§ **Saved entries**
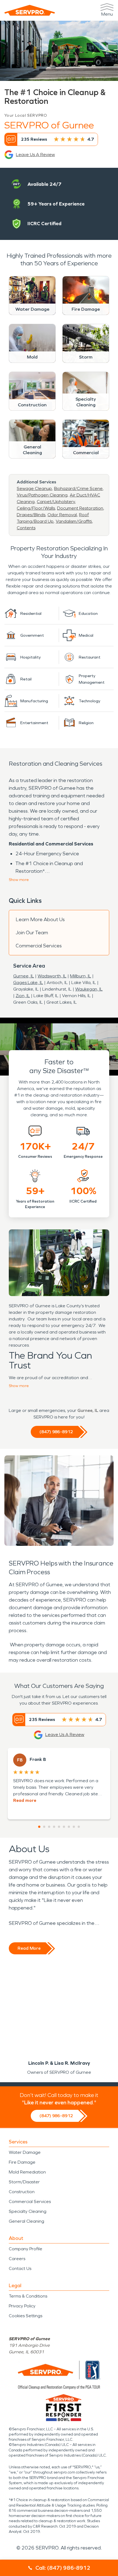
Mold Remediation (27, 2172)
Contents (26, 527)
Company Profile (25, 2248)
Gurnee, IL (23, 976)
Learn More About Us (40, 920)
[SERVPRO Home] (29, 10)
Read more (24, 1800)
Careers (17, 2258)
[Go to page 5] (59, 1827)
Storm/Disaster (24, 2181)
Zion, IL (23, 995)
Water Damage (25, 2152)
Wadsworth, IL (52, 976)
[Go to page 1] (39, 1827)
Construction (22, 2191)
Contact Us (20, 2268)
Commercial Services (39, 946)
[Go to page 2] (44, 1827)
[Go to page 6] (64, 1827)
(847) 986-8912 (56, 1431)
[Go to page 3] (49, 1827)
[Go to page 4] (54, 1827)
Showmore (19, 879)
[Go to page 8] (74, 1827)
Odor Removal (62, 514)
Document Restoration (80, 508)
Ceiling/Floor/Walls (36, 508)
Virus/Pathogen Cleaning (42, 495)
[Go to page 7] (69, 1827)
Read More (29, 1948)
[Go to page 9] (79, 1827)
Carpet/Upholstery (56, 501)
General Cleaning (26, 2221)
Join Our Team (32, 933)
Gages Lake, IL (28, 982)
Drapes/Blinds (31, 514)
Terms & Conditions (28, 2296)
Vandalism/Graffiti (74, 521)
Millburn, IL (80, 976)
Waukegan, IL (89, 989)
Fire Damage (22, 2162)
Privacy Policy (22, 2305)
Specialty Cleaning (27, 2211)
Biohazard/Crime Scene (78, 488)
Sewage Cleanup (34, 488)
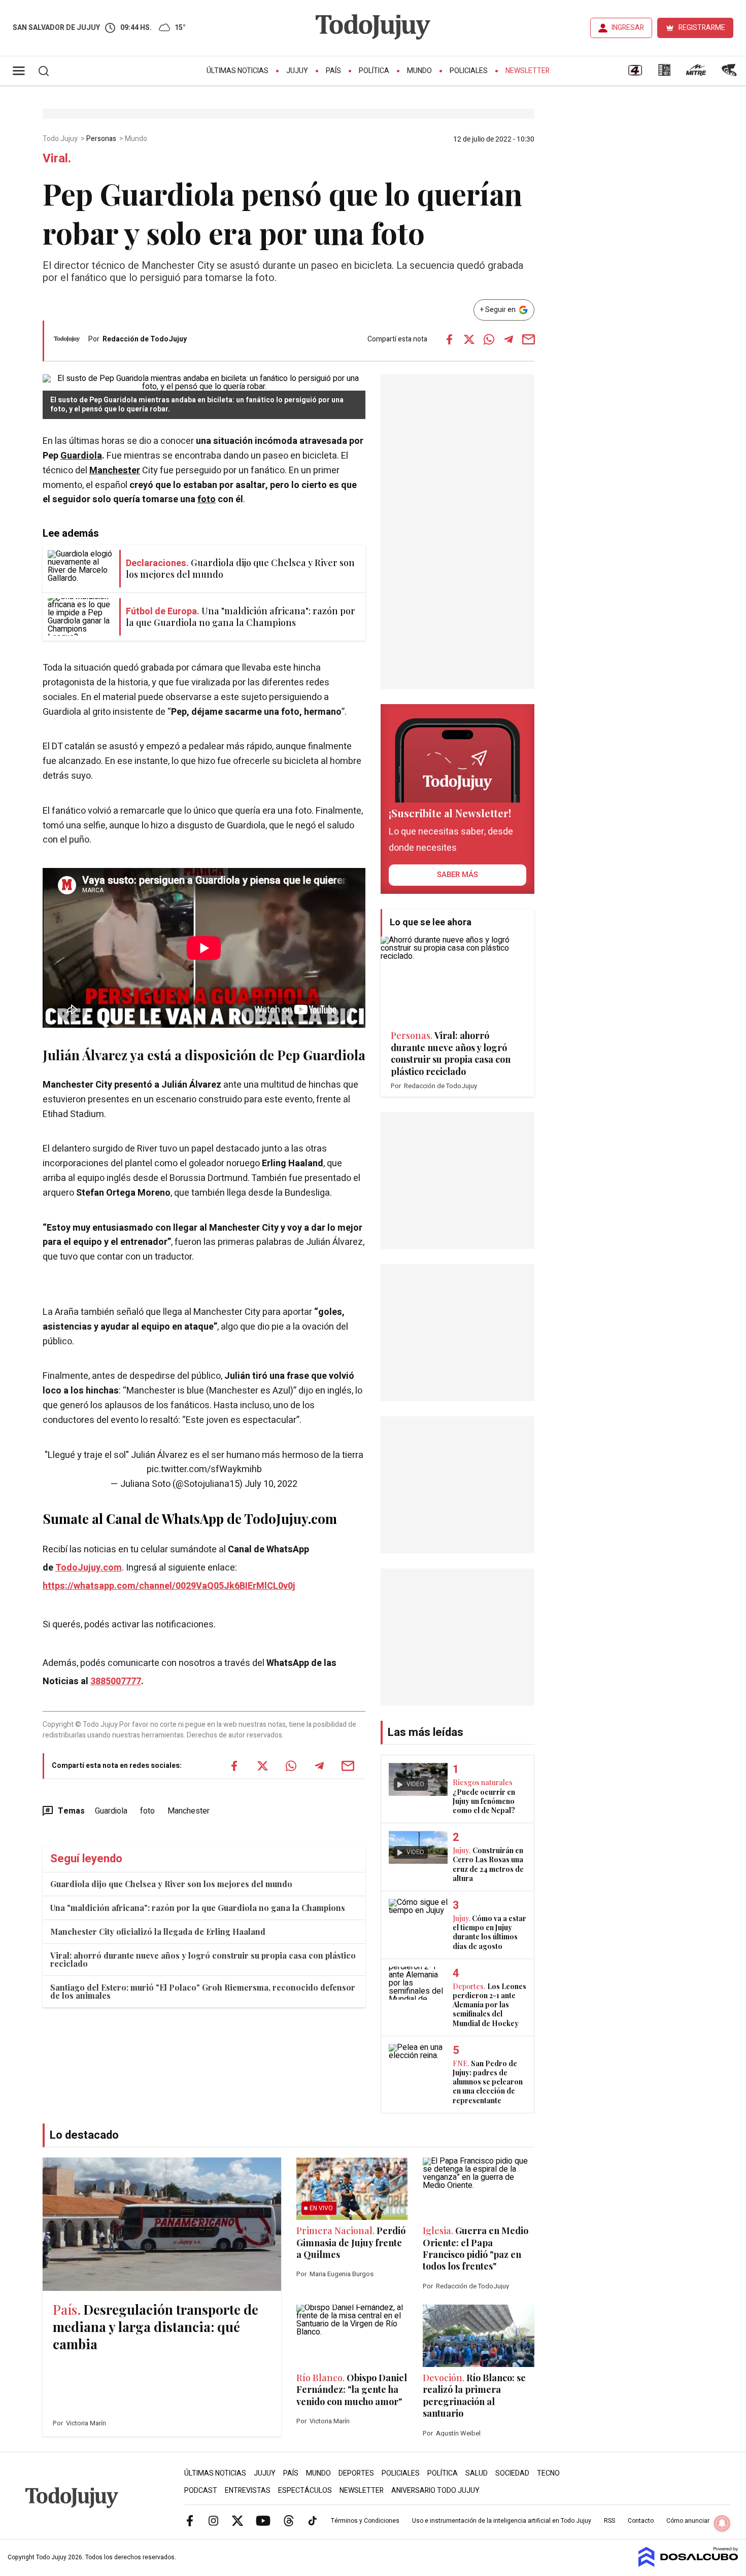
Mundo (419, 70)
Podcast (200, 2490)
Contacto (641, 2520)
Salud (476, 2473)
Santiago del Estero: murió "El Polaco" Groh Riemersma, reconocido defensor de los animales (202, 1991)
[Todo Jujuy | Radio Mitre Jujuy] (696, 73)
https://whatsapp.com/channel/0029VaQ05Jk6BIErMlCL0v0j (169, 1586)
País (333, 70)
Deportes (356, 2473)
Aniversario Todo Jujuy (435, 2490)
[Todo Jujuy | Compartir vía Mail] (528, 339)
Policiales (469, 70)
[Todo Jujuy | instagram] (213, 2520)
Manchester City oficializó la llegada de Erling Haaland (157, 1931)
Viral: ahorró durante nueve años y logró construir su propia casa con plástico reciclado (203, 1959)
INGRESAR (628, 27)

...

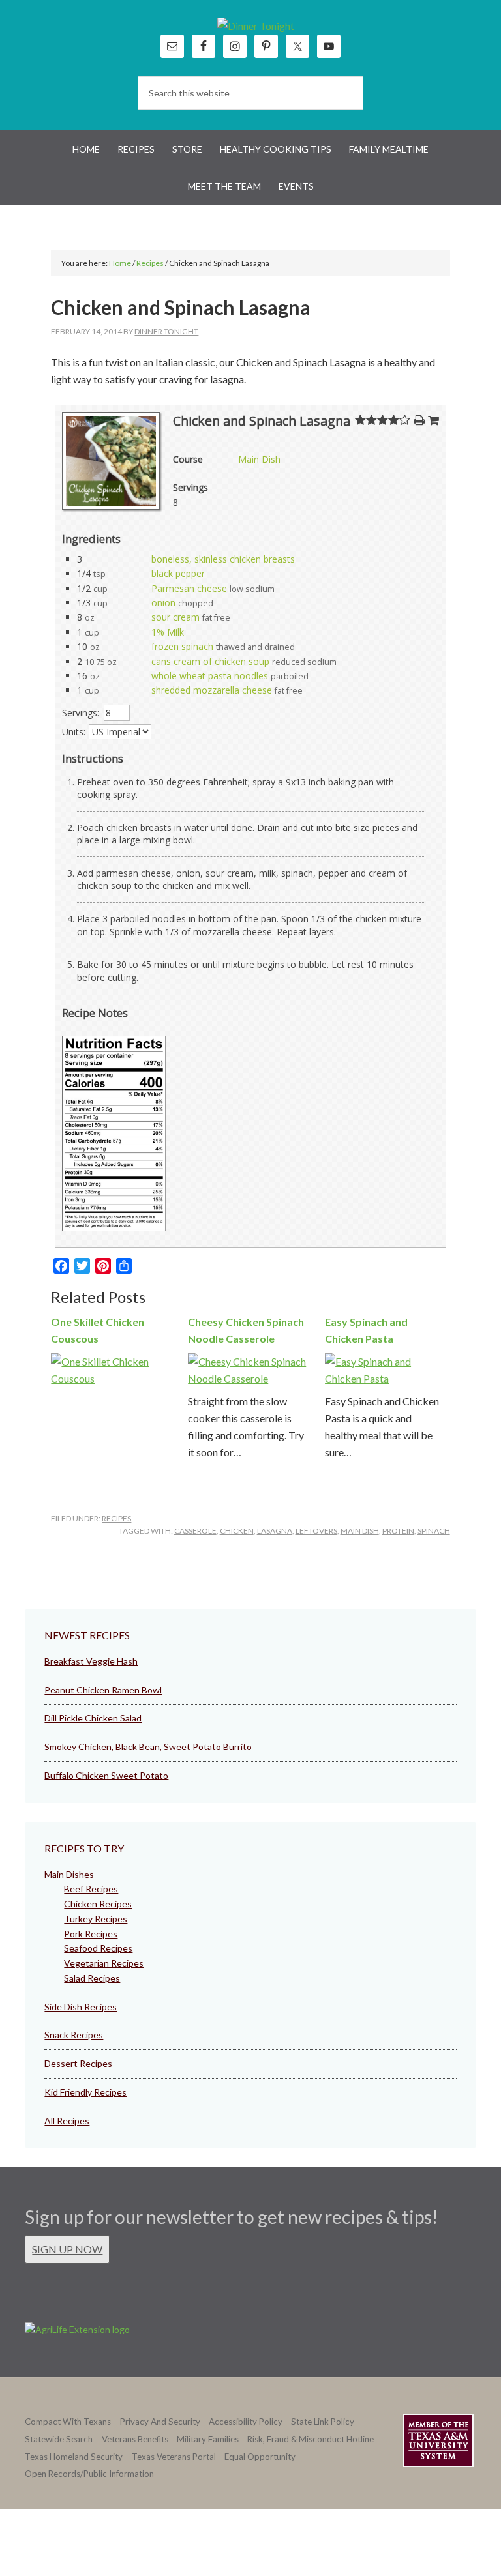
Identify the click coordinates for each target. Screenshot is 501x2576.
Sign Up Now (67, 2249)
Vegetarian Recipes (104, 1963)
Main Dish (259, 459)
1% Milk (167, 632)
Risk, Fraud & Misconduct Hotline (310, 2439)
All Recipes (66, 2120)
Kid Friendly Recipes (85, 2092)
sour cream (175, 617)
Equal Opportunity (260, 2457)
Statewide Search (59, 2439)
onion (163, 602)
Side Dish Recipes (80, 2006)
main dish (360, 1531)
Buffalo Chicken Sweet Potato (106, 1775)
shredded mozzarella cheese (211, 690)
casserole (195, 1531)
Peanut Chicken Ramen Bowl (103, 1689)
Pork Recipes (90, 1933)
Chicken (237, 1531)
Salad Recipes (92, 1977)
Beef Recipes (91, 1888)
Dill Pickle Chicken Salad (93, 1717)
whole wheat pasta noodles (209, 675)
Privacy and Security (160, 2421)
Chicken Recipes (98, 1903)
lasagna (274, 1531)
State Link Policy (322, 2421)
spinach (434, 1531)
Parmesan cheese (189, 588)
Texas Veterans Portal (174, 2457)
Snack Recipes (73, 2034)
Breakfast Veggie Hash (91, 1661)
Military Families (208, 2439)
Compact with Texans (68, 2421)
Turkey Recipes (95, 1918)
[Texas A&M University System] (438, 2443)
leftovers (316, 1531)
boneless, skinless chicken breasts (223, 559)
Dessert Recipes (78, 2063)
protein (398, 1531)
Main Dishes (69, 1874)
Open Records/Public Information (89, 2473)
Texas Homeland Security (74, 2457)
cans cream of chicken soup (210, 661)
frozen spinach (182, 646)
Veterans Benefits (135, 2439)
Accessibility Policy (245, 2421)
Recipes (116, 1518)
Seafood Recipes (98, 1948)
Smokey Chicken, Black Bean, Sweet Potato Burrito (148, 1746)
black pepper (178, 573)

§ **WHAT THIS TASK INVOLVES**
Taking the entries above, copy word for word the lines from the one with "[Go to page 6] (64, 1827)" up to and including the one with "INGRESAR (628, 27)", without any picture.

§ **EXERCISE RESULT**
[Go to page 6] (64, 1827)
(847) 986-8912 (56, 1431)
[Go to page 3] (49, 1827)
[Go to page 4] (54, 1827)
Showmore (19, 879)
[Go to page 8] (74, 1827)
Odor Removal (62, 514)
Document Restoration (80, 508)
Ceiling/Floor/Walls (36, 508)
Virus/Pathogen Cleaning (42, 495)
[Go to page 7] (69, 1827)
Read More (29, 1948)
[Go to page 9] (79, 1827)
Carpet/Upholstery (56, 501)
General Cleaning (26, 2221)
Join Our Team (32, 933)
Gages Lake, IL (28, 982)
Drapes/Blinds (31, 514)
Terms & Conditions (28, 2296)
Vandalism/Graffiti (74, 521)
Millburn, IL (80, 976)
Waukegan, IL (89, 989)
Fire Damage (22, 2162)
Privacy Policy (22, 2305)
Specialty Cleaning (27, 2211)
Biohazard/Crime Scene (78, 488)
Sewage Cleanup (34, 488)
Mundo (419, 70)
Podcast (200, 2490)
Contacto (641, 2520)
Salud (476, 2473)
Santiago del Estero: murió "El Polaco" Groh Riemersma, reconocido defensor de los animales (202, 1991)
[Todo Jujuy | Radio Mitre Jujuy] (696, 73)
https://whatsapp.com/channel/0029VaQ05Jk6BIErMlCL0v0j (169, 1586)
País (333, 70)
Deportes (356, 2473)
Aniversario Todo Jujuy (435, 2490)
[Todo Jujuy | Compartir vía Mail] (528, 339)
Policiales (469, 70)
[Todo Jujuy | instagram] (213, 2520)
Manchester City oficializó la llegada de Erling Haaland (157, 1931)
Viral: ahorró durante nueve años y logró construir su propia casa con plástico reciclado (203, 1959)
INGRESAR (628, 27)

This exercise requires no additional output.